*SELECTED EXCERPT*.
┏━━
The author has finally given a vivid account of the “Indian Schools of Philosophy” in Chapter VIII. This chapter, as such, is well in tune with the general theme of the book. The book, by and large, would be beneficial for both students as well as scholars. There are, however, editing mistakes which have marred the quality of the book. If these editing errors are corrected and proper referencing is added to the book, it would indeed be a nice contribution to the corpus of knowledge in Education and Philosophy.
┗━━
(Items from a dataset)
┏━━
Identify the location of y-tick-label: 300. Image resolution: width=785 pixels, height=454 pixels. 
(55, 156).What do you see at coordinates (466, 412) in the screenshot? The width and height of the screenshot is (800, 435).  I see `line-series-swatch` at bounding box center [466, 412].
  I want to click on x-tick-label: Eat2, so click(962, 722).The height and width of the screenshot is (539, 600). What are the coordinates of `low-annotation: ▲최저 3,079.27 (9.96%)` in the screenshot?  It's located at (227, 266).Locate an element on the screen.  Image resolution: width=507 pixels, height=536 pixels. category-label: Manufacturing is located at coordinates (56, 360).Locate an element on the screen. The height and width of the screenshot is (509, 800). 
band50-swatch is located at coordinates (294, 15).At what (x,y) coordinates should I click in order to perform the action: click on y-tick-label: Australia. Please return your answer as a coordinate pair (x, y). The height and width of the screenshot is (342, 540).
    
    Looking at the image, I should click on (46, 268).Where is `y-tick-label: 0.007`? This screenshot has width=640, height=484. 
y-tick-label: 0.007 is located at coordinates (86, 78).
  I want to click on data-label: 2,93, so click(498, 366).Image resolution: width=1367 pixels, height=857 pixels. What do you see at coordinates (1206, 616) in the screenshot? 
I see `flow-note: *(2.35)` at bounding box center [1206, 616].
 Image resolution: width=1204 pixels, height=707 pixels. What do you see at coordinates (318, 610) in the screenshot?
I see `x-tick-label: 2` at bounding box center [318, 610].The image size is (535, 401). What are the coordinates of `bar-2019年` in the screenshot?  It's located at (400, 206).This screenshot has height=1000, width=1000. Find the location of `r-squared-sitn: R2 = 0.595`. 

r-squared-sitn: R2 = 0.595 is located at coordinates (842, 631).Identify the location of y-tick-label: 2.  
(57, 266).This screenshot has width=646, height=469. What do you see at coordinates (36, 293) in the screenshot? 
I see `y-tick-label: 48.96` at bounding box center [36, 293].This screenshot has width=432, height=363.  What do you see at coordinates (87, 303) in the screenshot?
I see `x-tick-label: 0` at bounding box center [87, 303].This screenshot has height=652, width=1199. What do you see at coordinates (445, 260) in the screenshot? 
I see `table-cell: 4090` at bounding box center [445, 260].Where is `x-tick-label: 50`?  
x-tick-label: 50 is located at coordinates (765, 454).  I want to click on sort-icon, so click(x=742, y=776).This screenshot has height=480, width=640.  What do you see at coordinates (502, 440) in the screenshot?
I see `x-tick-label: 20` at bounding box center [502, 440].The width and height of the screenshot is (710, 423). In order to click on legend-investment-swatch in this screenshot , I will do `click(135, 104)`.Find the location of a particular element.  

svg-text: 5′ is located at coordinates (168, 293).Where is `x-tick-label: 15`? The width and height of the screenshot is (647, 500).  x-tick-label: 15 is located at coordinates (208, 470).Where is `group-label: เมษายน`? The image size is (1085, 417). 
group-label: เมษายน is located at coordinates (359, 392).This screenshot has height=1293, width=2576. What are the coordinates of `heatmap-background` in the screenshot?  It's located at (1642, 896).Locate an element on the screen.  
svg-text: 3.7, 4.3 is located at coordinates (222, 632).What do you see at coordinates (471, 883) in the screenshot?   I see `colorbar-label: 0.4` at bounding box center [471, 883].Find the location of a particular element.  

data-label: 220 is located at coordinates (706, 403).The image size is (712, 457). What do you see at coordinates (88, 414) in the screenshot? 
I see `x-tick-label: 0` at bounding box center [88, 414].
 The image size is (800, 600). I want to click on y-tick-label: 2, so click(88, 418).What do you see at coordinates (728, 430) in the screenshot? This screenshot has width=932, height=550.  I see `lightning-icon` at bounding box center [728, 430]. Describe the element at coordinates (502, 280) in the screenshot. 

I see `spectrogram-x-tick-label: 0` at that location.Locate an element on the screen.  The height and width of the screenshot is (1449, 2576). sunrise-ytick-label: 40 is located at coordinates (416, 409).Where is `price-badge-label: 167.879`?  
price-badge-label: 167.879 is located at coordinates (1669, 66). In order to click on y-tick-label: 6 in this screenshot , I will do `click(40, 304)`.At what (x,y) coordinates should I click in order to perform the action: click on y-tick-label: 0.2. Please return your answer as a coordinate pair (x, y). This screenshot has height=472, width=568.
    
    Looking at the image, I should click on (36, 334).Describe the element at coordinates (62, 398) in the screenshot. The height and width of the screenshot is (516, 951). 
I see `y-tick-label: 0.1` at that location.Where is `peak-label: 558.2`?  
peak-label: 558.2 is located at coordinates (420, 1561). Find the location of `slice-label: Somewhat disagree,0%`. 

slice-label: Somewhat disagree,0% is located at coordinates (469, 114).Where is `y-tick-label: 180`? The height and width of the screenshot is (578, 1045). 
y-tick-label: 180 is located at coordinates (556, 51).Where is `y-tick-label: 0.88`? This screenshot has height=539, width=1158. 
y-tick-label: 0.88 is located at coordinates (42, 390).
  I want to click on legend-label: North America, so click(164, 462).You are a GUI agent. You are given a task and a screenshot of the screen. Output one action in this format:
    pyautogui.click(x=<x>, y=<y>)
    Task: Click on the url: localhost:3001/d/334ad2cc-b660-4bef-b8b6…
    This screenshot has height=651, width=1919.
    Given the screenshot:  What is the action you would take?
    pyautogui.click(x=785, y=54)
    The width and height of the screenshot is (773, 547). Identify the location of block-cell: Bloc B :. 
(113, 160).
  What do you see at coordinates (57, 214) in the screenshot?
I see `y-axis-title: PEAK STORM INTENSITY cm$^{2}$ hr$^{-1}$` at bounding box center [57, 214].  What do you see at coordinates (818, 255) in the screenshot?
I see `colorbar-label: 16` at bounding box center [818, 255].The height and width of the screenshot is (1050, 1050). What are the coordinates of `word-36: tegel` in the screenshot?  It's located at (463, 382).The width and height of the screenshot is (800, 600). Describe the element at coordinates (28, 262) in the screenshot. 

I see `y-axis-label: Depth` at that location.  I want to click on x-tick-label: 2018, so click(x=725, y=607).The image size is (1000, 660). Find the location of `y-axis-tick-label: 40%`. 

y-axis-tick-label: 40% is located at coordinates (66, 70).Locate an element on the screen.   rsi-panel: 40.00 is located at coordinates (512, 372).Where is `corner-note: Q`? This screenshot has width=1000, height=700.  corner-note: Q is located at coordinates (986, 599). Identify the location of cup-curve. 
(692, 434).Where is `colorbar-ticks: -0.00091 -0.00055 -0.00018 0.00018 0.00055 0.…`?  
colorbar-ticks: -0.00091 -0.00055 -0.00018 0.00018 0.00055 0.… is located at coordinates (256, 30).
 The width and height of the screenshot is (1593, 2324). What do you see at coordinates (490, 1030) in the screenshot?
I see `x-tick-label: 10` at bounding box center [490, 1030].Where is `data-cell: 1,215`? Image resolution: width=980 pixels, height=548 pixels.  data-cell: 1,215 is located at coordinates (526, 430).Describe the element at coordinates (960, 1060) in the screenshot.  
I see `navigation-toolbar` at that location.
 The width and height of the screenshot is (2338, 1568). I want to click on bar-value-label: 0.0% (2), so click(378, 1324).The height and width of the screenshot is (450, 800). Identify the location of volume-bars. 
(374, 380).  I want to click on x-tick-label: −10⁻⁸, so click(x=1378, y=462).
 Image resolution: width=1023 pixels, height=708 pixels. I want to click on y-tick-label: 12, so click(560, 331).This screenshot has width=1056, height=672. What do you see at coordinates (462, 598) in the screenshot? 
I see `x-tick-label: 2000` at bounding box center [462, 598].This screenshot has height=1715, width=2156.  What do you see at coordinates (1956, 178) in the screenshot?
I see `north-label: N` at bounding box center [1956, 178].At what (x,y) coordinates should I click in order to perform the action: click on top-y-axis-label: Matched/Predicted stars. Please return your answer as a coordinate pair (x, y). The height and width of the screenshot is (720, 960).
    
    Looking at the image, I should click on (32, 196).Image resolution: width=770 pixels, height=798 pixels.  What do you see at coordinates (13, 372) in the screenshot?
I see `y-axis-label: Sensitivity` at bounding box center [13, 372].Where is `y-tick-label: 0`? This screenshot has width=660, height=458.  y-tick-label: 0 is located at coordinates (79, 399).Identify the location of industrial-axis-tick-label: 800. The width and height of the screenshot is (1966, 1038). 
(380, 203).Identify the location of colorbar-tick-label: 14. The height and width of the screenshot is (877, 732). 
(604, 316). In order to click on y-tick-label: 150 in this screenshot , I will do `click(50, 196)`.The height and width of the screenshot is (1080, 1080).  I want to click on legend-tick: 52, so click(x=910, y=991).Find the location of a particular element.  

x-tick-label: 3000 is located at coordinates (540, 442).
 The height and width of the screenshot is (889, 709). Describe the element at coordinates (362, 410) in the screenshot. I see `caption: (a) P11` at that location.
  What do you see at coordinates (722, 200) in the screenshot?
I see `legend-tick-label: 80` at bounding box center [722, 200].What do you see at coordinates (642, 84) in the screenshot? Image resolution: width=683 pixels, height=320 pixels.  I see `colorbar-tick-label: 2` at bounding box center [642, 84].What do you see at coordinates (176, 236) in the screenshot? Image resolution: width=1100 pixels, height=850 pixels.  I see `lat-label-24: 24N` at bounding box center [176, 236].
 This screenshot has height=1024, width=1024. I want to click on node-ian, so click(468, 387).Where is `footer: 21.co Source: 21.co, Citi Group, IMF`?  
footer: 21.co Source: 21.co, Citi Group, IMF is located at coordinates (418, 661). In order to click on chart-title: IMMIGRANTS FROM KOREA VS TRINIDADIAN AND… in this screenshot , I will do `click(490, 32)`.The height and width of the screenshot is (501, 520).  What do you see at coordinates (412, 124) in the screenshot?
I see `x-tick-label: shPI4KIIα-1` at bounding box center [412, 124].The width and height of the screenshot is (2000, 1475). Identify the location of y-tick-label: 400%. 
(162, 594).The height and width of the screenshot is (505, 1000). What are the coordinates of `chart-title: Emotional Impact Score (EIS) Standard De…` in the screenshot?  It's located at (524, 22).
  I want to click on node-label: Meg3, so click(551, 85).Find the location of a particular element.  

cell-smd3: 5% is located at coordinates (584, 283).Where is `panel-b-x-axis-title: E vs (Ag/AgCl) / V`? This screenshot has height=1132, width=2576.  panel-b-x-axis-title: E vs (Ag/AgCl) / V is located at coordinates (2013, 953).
┗━━
*DIRECTIONS*. Copy the part of the book review that starts with the words containing "The author has" and ends with "Education and Philosophy.", and substitute "researchers" for "scholars". You won't need the items for this.

*YOUR SOLUTION*.
The author has finally given a vivid account of the “Indian Schools of Philosophy” in Chapter VIII. This chapter, as such, is well in tune with the general theme of the book. The book, by and large, would be beneficial for both students as well as researchers. There are, however, editing mistakes which have marred the quality of the book. If these editing errors are corrected and proper referencing is added to the book, it would indeed be a nice contribution to the corpus of knowledge in Education and Philosophy.